EXCERPTED PASSAGE -
[Taxacom] Phylocriminetics
Stephen Thorpe
stephen_thorpe at yahoo.co.nz
Wed Dec 29 14:55:45 CST 2010
absolutely!
compared to the biodiversity crisis and then the bioinformatics data conflict
crisis, paraphyly does not seem to be such a big problem ...
those who have the skills and resources to do primary taxonomy should do so,
urgently, and some other people (like myself) should urgently try to organize
the information in a useful manner ...
Stephen
________________________________
From: Richard Pyle <deepreef at bishopmuseum.org>
To: Richard Zander <Richard.Zander at mobot.org>; Stephen Thorpe
<stephen_thorpe at yahoo.co.nz>; taxacom at mailman.nhm.ku.edu
Sent: Thu, 30 December, 2010 9:41:29 AM
Subject: RE: [Taxacom] Phylocriminetics
> How does retaining some paraphyletic groups for taxonomic classification
> purposes aid science? Which comes first, taxonomy or science?

WORK TO COMPLETE -
**A)** From the Taxacom email on paraphyly, return the stretch from "those who have" through "useful manner ...".
**B)** Supply the next part of the Taxacom email on paraphyly, picking up after its final line.

RECORD EXCERPTS -
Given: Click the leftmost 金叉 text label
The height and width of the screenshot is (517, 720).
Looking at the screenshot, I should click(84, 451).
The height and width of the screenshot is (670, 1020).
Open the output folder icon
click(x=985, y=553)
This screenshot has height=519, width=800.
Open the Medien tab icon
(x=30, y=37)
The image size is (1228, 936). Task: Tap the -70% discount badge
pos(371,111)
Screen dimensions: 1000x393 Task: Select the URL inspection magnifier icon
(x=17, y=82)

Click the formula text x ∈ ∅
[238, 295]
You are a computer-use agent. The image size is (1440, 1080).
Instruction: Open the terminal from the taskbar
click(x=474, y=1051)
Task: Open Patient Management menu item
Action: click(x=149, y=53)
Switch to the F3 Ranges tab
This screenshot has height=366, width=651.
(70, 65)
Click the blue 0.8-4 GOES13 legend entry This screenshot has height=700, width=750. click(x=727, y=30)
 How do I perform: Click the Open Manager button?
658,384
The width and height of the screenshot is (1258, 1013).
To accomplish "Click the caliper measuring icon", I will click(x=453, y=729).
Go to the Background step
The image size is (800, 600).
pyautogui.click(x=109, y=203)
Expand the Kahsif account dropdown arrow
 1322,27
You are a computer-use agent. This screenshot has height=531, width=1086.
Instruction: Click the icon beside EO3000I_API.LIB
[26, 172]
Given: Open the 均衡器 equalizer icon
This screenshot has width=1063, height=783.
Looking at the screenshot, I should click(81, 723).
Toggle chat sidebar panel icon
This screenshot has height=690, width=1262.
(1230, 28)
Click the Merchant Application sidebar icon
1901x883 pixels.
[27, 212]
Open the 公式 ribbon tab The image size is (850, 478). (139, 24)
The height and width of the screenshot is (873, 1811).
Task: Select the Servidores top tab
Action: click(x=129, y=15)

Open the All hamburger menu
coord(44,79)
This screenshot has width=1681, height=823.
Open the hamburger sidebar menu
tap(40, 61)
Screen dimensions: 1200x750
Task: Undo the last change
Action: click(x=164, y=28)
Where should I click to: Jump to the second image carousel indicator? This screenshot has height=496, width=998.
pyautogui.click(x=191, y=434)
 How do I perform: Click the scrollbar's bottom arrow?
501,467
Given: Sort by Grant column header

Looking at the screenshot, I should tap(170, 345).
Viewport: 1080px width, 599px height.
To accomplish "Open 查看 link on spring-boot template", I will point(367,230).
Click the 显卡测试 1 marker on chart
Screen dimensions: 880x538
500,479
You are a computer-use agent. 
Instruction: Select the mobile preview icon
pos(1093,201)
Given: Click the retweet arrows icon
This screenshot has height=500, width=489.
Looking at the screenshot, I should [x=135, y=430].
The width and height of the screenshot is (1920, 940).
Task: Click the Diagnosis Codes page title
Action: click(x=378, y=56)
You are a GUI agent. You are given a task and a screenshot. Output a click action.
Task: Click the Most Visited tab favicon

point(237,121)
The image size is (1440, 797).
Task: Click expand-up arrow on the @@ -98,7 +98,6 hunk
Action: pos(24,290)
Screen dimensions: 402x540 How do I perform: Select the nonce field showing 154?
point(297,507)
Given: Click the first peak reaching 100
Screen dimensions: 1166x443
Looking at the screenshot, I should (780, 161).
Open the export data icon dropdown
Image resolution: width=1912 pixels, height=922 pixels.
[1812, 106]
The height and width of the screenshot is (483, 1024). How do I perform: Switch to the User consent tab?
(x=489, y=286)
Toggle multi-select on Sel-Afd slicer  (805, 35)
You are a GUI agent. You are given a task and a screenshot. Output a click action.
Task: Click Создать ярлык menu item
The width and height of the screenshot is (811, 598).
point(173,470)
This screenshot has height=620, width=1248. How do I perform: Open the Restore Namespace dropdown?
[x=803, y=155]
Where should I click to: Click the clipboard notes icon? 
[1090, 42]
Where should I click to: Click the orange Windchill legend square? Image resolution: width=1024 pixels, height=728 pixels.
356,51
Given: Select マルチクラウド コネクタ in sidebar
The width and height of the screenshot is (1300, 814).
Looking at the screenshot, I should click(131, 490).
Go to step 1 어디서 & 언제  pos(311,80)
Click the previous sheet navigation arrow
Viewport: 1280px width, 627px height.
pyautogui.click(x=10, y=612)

ANSWERS FOR EACH ITEM -
**A)**
those who have the skills and resources to do primary taxonomy should do so,
urgently, and some other people (like myself) should urgently try to organize
the information in a useful manner ...

**B)**
The discovery and documentation of biodiversity should ALWAYS come first. I
don't care whether you label this taxonomy, or classify it as
science....what matters is that as populations of organisms disappear (as
they are currently doing at perhaps unprecedented rates), the vast, vast
majority of them will leave absolutely no trace of their existence. Like
burning the last copy of a book, whatever secrets they had to share within
the "pages" of their genomes will be lost forever.
Hypothesizing relationships and speculating about theoretical underpinnings
of inferred evolutionary processes are nice intellectual endeavors, but
should take a back seat to pure discovery and documentation.